Rene Bangert's "Interview with two non-involved students"  
  Interview with Tyson (white male in one of my classes last semester)

While studying for social statistics one night with my classmate Tyson, I ask if I can interview him. He agrees as long as it does not take to long.

Rene: Have you been to any of the Brown v. Board of Education events this year.
Tyson: No, I haven’t. What is it? Wasn’t it a case a long time ago? I think I heard about it in my Political Science class.

Rene: (I briefly explain) If you heard about the events would you attend?
Tyson: No.

Rene: Why not?
Tyson: I don’t know. It is interesting to know, but not interesting to me. [Common theme of people thinking that it does not pertain to them if they are white.]

Rene: Do you think the goals of Brown have been accomplished?
Tyson: Yeah, from what I have seen.

Rene: How do you think different ethnicities interact on our campus?
Tyson: Good. There are clubs, shows, and presentations about different races.

R: Do you things are equal today?
T: (Long pause) No because race is still an issue with some people. I know people who are racist. Until everyone views everyone equally it will be difficult to achieve goals.

R: How do you think things could be changed?
T: By more and more interactions, through a social atmosphere like hanging out, playing sports. Many people do not know why people in a culture do what they do.

R: What do you think of Affirmative Action?
T: (long pause) I approve of it because minorities need help to get back on their feet and get back into the swing of things since they are viewed as lesser by some.

R: What do you think of Nancy Cantor’s initiating this commemoration of the Brown decision?
T: I think it is a good idea.

R: How far reaching do you think it has been and what is a rough estimate of the percent of students involved?
T: I don’t think it is very far reaching. We have come leaps and bounds but we have a long way to come. I think about 32% of students are involved.
  Oliver Yang Interview:
December 8, 2003
Oliver lives on the floor above mine in Pennsylvania Avenue Residence
He is Taiwanese and German
  R: Have you been to any of the Brown v. Board of Education Commemoration events?

Oliver: No. I have never heard of them before.

R: [Interesting. Many people have told that they were not aware and ask how I find out about all of these interesting events. There has been a poster about the Brown events all year on the bulletin board on our floor all. Apparently people do not read the signs up all over the dorms] If you did hear about them, would you attend?

O: Probably not because I am not interested in the subject and not informed about what is happening.

R: What do you know about the Brown v. Board decision?

O: That is allowed black people to go to college and they have been allowed. The goal has not been fulfilled because black people are still a minority. It is hard to accomplish change.

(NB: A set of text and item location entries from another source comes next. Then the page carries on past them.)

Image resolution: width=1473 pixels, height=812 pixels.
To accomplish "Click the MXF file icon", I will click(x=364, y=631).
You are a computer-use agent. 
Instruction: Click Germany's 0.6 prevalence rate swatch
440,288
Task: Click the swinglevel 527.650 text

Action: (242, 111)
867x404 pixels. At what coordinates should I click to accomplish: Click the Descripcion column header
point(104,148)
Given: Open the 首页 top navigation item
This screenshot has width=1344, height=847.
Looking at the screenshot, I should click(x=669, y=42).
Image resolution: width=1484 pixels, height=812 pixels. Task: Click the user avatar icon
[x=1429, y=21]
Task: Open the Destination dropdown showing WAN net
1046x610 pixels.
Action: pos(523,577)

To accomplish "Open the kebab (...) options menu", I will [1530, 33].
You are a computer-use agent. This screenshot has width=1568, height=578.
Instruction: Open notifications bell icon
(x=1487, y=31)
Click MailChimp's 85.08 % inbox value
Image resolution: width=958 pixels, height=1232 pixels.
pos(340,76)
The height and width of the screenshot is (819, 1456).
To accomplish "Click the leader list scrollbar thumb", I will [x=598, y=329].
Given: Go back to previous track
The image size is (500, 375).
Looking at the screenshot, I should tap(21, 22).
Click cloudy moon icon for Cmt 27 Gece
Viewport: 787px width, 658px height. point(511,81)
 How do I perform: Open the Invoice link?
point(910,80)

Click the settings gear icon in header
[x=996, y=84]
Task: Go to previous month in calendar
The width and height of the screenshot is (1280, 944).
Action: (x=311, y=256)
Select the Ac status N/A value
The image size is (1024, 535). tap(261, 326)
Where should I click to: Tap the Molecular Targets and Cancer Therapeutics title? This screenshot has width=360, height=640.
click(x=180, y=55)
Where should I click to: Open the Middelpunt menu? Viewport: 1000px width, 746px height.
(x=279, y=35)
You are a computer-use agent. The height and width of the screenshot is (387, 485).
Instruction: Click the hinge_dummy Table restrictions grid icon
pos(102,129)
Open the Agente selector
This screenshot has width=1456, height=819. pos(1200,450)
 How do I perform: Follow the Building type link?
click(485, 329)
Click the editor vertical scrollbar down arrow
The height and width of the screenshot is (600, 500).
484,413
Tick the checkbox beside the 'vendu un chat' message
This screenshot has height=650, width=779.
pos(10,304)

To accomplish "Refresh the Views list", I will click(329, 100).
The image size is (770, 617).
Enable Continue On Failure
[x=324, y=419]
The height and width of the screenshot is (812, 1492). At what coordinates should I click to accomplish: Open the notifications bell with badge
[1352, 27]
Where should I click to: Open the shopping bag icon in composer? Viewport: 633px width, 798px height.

The main thing is it takes a lot of time, resources, and educational sources. It needs to begin earlier because if raised in a…[pause] less wealthy household, they are more likely to do drugs, drop out, get pregnant. We need to get them off the streets and into classrooms.

[He speaks slowly and is trying to be politically correct. I have heard him speak on other occasions in offensive language. The presence of the tape recorder and the fact that I am taking notes makes him cautious of what he is saying.]

O: We need after school programs, so they can get special attention.

R: How do you think the different ethnicities get along on campus?

O: Pretty well.

R: What do you think of Affirmative Action?

O: I think they should get rid of it. There would be less minorities but it would cancel out if we strengthened minorities at a younger age. We would reach a point where every race is equally intelligent. Or I should say equally well educated.

R: What do you think of the fact that there is a commemoration of Brown v. Board?

O: I am all for it. They are free to commemorate whatever they choose to.

[I was surprised at his views considering he is a minority.]